TASKS »
1: Please transcribe the stretch of the vanlife-with-pets text from "3. Finding Pet-Friendly" through "with travel stress.", word for word.
2: Say whether each statement agrees with the vanlife-with-pets text, giving yes or no and quoting the words that decide it: (a) some campgrounds charge extra for pets; (b) cats are more flexible than dogs for spontaneous adventures; (c) all national parks are pet-friendly.
3: Take the vanlife-with-pets text further, picking up after its last sentence.

SELECTED EXCERPT »

Jarrod can't move since Pawd and Luna are both laying on him while he sits in his van.

8 Cons Of Vanlife With Pets

  1. Temperature Control: Vans can get hot in the summer and cold in the winter. Maintaining a comfortable temperature for your pet can be challenging, especially when you’re out exploring, and they’re in the van.
  2. Limited Space: Living in a small space means less room for pets to move around. This can be a significant consideration if you have a larger breed or active pet.
  3. Finding Pet-Friendly Spots: Not all camping sites, national parks, or public places are pet-friendly. Researching and planning are essential to ensure you and your pet are welcome.
  4. Healthcare Access: Finding reliable vet care can be tricky on the road, especially in remote areas. Regular check-ups, vaccinations, and emergency situations require careful planning.
  5. Travel Stress: Some pets don’t handle travel well. The constant movement, new environments, and changing routines can cause stress for certain animals. Living in a van with a cat can be particularly challenging with travel stress.
  6. Bathroom Breaks: This can be tricky, especially during long drives. Regular stops are needed, and sometimes, accidents happen. Be prepared for some extra cleaning duties.
  7. Increased Expenses: Traveling with pets can add to your budget. Think food, toys, grooming supplies, and vet bills. Plus, some campgrounds charge extra for pets.
  8. Limited Spontaneity: Having a pet may limit some spontaneous adventures like long day hikes, non-pet-friendly attractions, or going out for dinner in a city. While dogs are more flexible, vanlife with cats and other pets may make this more difficult.

MATERIAL PROVIDED »
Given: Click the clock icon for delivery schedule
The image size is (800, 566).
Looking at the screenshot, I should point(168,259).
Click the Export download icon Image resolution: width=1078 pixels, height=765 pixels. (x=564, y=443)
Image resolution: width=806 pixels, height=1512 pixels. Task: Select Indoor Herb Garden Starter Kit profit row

---

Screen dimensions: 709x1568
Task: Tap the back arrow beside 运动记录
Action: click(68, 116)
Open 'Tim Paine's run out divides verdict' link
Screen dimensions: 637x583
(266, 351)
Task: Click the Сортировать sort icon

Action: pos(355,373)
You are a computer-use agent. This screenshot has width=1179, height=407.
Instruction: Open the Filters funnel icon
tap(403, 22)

---

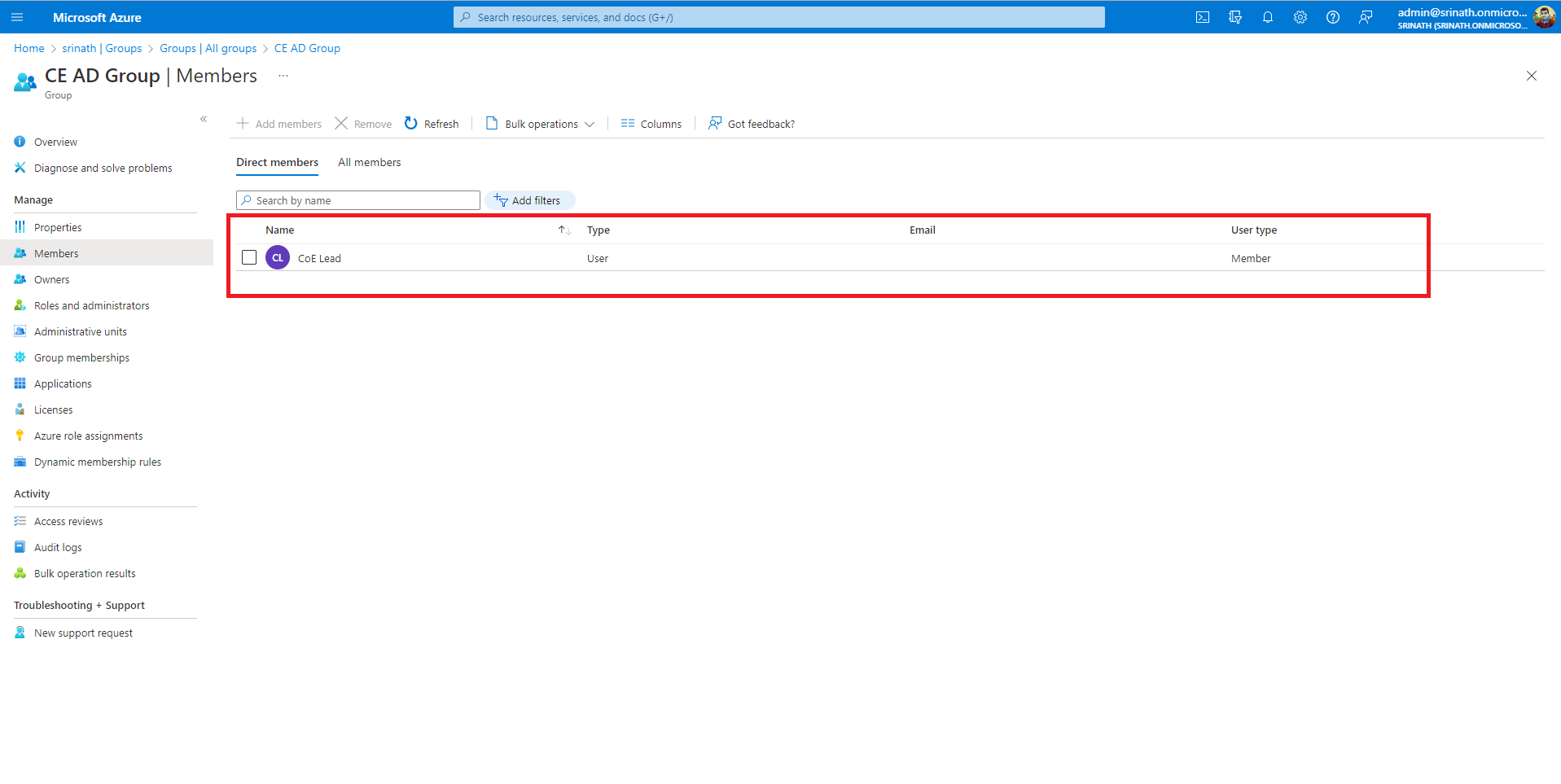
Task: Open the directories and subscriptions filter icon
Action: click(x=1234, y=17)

ANSWER LIST »
1:
3. Finding Pet-Friendly Spots: Not all camping sites, national parks, or public places are pet-friendly. Researching and planning are essential to ensure you and your pet are welcome.
  4. Healthcare Access: Finding reliable vet care can be tricky on the road, especially in remote areas. Regular check-ups, vaccinations, and emergency situations require careful planning.
  5. Travel Stress: Some pets don’t handle travel well. The constant movement, new environments, and changing routines can cause stress for certain animals. Living in a van with a cat can be particularly challenging with travel stress.

2:
(a) Yes: "Plus, some campgrounds charge extra for pets."
(b) No: "While dogs are more flexible, vanlife with cats and other pets may make this more difficult."
(c) No: "Not all camping sites, national parks, or public places are pet-friendly."

3:
So, are there the best pets for van life or the best dogs for van life? Not really. Every pet is unique, and what works for one might not work for another. But with proper preparation and a flexible attitude, the challenges of vanlife with pets can be managed, and the rewards are immeasurable!

Tip 1: Preparing Your Pet For Vanlife

Now, onto our 6 tips for vanlife with pets! Did you ever imagine you’d be taking Fluffy on the road trip of a lifetime? While social media would have us believe that all pets love traveling full-time, this just isn’t based on reality. 

Pawd sitting in the driver seat of the van.

Most cats despise traveling in a vehicle, and some dogs get carsick. Our original furbag, Gatsby, always got car sick. Whether we drove 10 or 100 miles, he’d always have an accident in the back seat.

So, how do you prep your furry, scaley, or feathery friend for vanlife?

Assess Your Pet

First up, let’s take a deep dive into your pet. Here are a few things to take into consideration during your assessment:

  • Age: Consider your pet’s age. Will your puppy, who needs bathroom breaks every 30 minutes, thrive in an enclosed vehicle? Will your 16-year-old cat with arthritis be able to jump in and out of the van?
  • Temperament: Every pet is unique, as is their temperament. Is your dog friendly? Reactive? Hyper? Will your bird squawk every time you hit a bump in the road? These things should be assessed before you decide your pet is ready for vanlife.
  • Health: Health is a big concern for vanlife with pets. If your pet has health issues already, the stress of vanlife may increase those issues or cause them to flare up.
  • Quirks: Is your pet afraid of thunder? Gunshots? Loud motors? Does your pet drool excessively or have smelly toots? Again, these are all things to consider before plunging into vanlife with pets!

These qualities can help you determine if your pal is suitable for vanlife. Remember, pets are for life! Just because they don’t fit your lifestyle perfectly doesn’t mean you must abandon ship.

Training Your Pet For Travel

Let’s talk about preparing our furry co-pilots for the open road. Just like you wouldn’t set off on a long hike without breaking in your boots, you shouldn’t expect your pet to adapt to vanlife without some preparation. 

Start With Short Trips

First off, start with short trips. Van life dogs aren’t made overnight. These mini-adventures can be as simple as drives around town or quick overnight camping trips in your backyard. The goal is to let them sniff out their new surroundings and get comfortable with the idea of being in a moving home. 

Of course, it will take a few tries before they start wagging their tail at the sight of your van.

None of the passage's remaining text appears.